What is being asked – When a line below contains the string "agent", show that line.

Task inputs –
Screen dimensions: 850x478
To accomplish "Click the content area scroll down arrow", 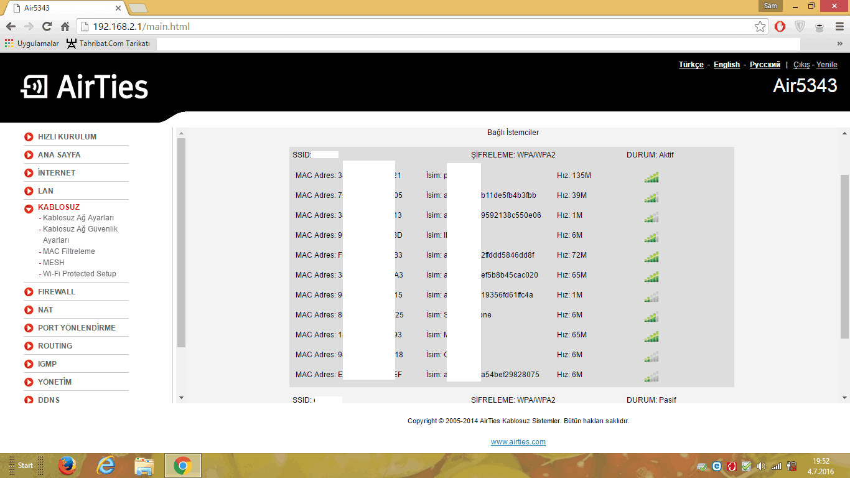I will (x=844, y=398).
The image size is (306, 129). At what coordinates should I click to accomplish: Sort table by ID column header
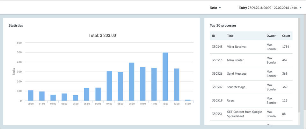[214, 36]
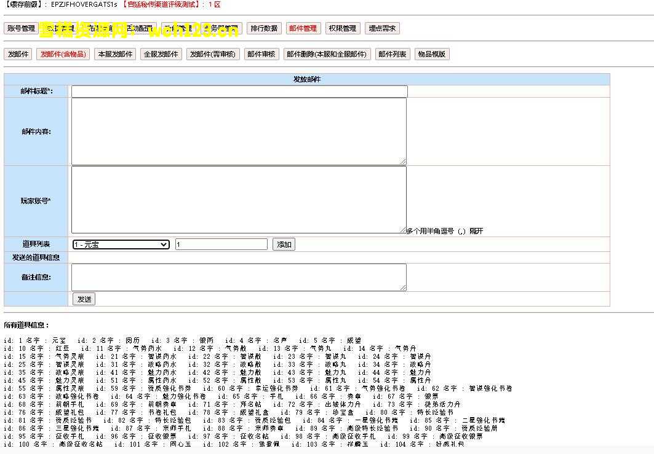Go to 邮件审核 tab
Screen dimensions: 654x454
tap(261, 54)
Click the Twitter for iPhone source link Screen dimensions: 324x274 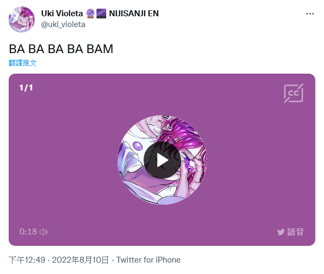point(148,260)
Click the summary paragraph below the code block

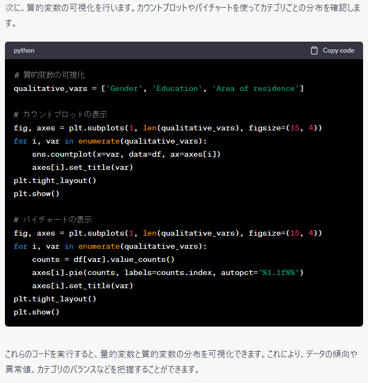click(x=181, y=362)
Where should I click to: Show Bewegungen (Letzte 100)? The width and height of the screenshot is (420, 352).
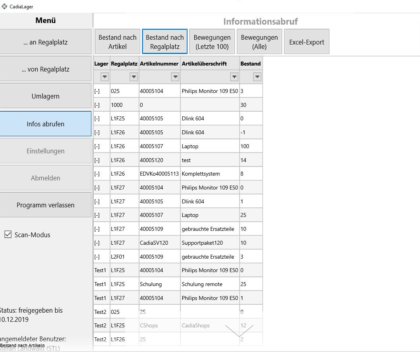tap(212, 42)
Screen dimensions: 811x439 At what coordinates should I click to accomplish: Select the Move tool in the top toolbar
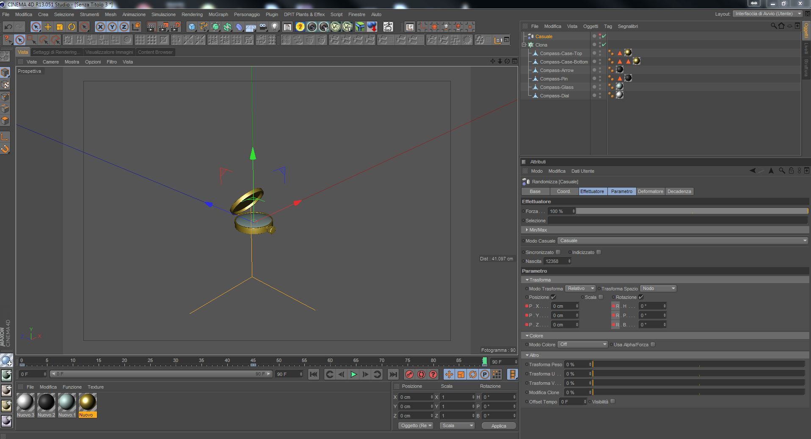click(48, 27)
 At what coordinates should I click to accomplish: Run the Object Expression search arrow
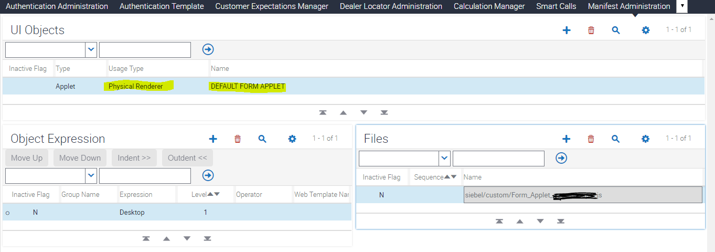pos(208,175)
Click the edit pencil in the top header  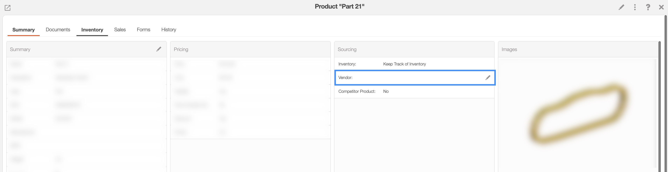[x=621, y=7]
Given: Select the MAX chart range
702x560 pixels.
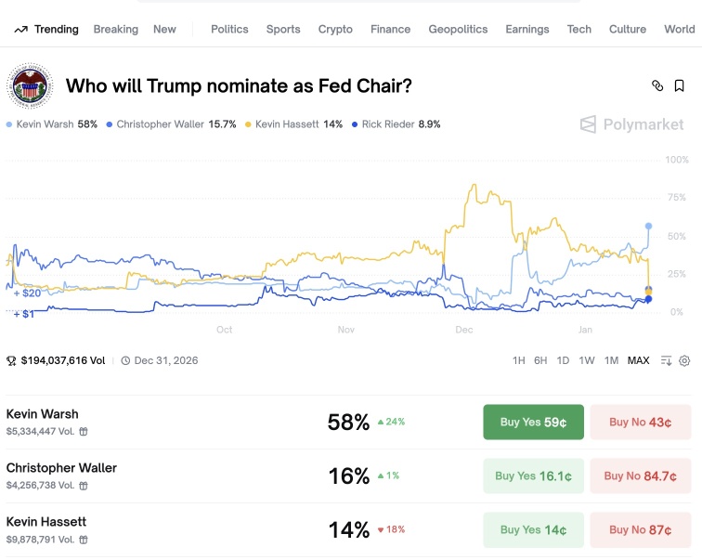Looking at the screenshot, I should (x=639, y=361).
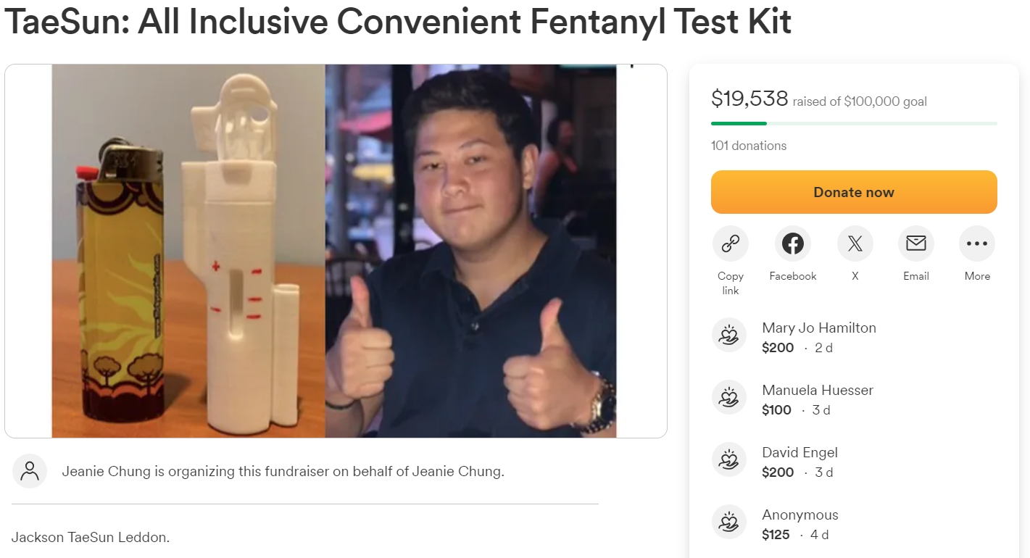Click the $19,538 raised amount
The image size is (1030, 558).
[x=749, y=98]
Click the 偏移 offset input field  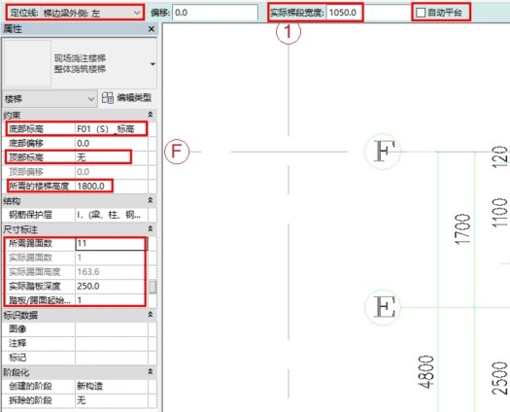[x=215, y=13]
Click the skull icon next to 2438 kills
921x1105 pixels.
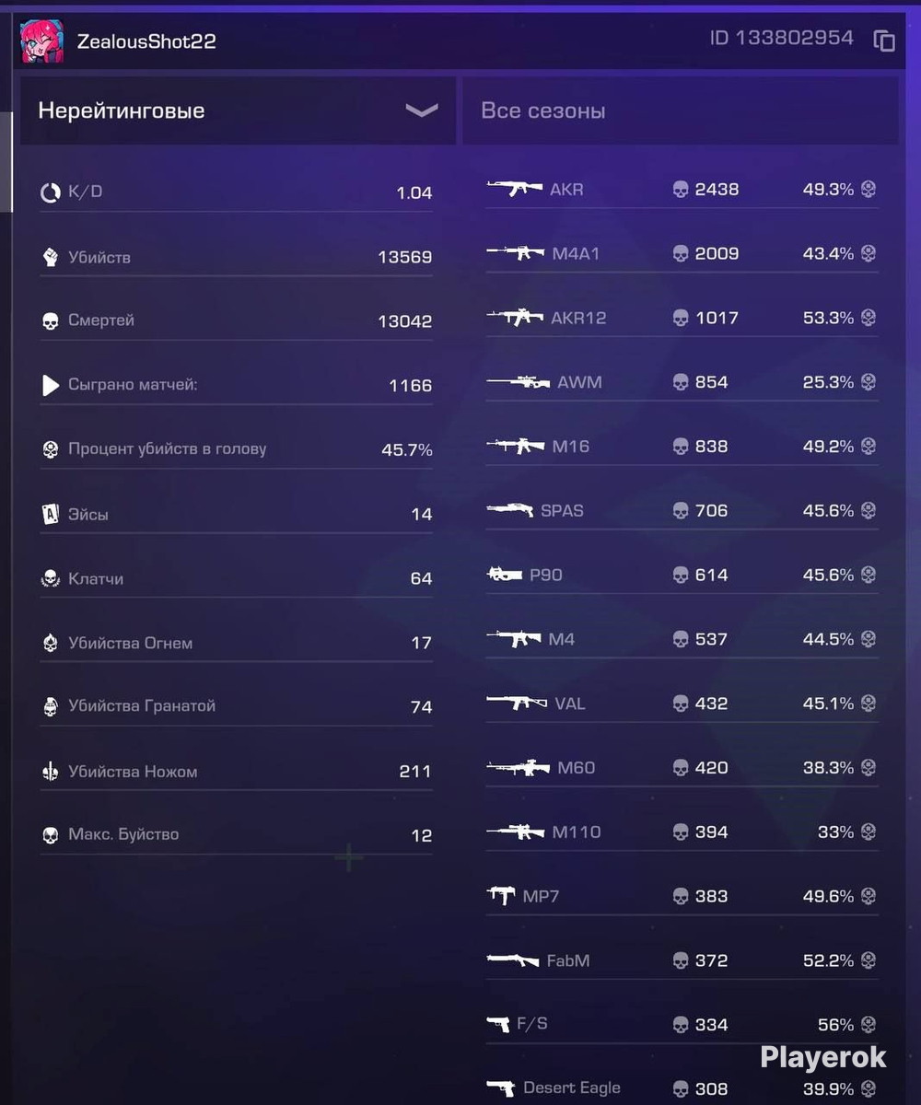click(x=681, y=190)
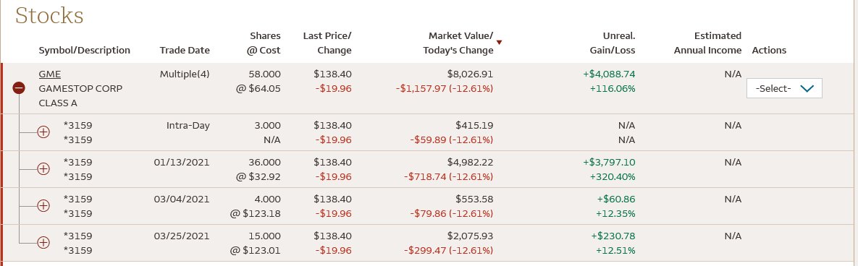858x266 pixels.
Task: Select the GAMESTOP CORP CLASS A description
Action: 80,95
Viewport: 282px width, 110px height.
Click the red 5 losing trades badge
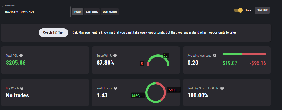click(x=142, y=64)
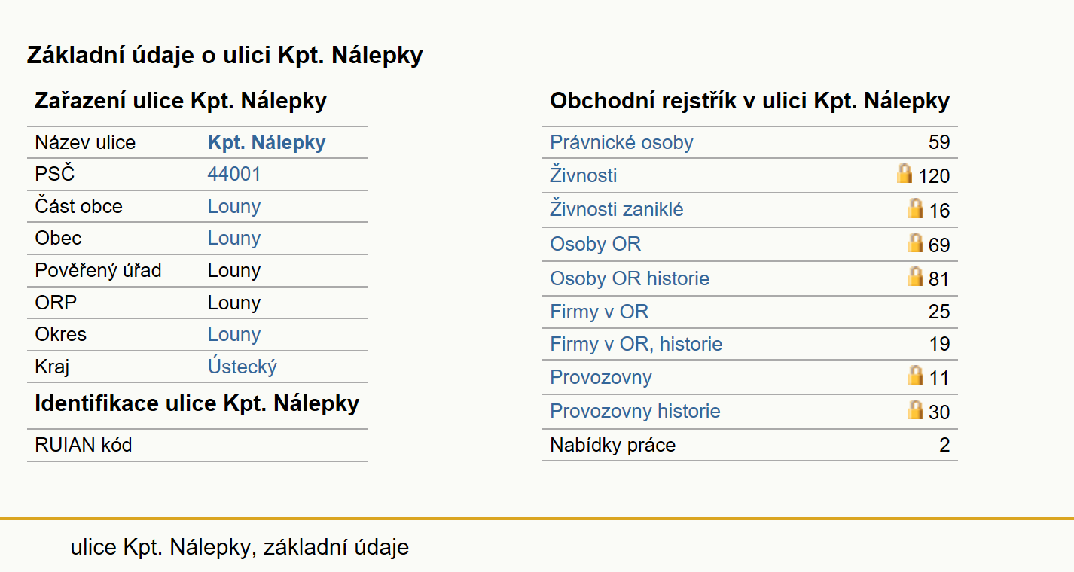
Task: Click the lock icon beside Živnosti count
Action: click(905, 174)
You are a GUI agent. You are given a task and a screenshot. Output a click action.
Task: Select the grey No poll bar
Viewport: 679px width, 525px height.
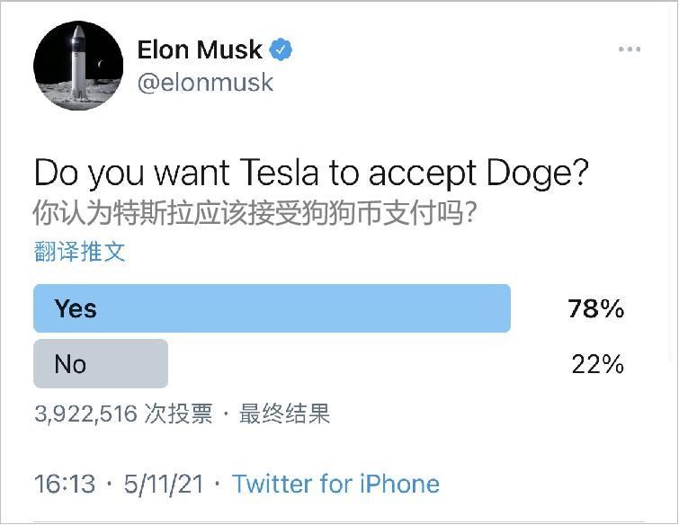click(100, 363)
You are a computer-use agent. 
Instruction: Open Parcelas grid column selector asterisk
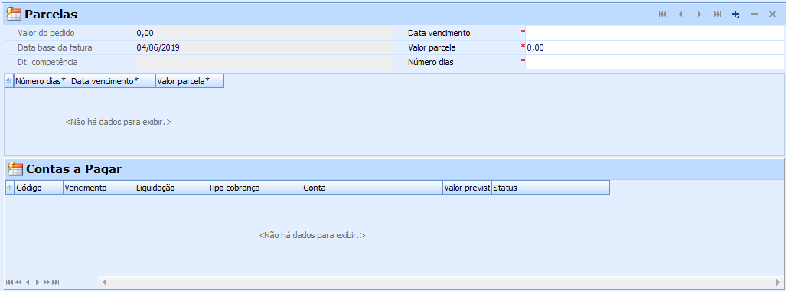click(x=9, y=80)
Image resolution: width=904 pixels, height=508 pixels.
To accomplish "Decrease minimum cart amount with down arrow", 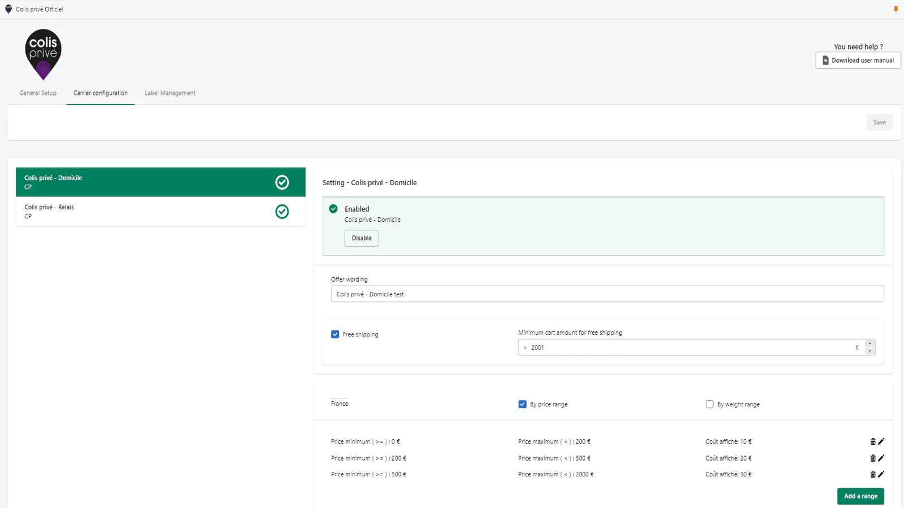I will click(x=870, y=351).
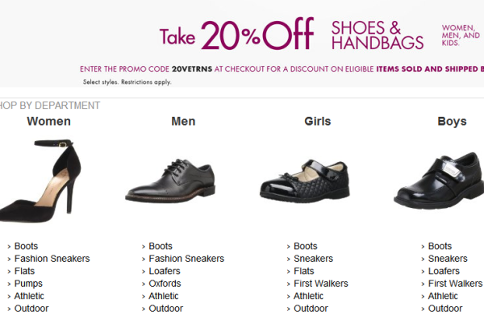Select Fashion Sneakers under Women
This screenshot has height=328, width=484.
(x=52, y=259)
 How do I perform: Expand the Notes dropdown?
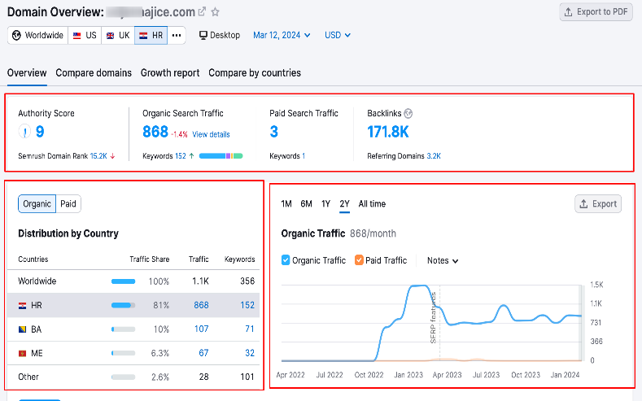click(x=443, y=260)
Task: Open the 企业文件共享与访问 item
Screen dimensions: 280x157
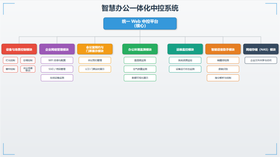Action: click(261, 60)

Exercise answer –
You are a GUI agent. You are given a task and a screenshot. Output a click action.
You are a computer-use agent. 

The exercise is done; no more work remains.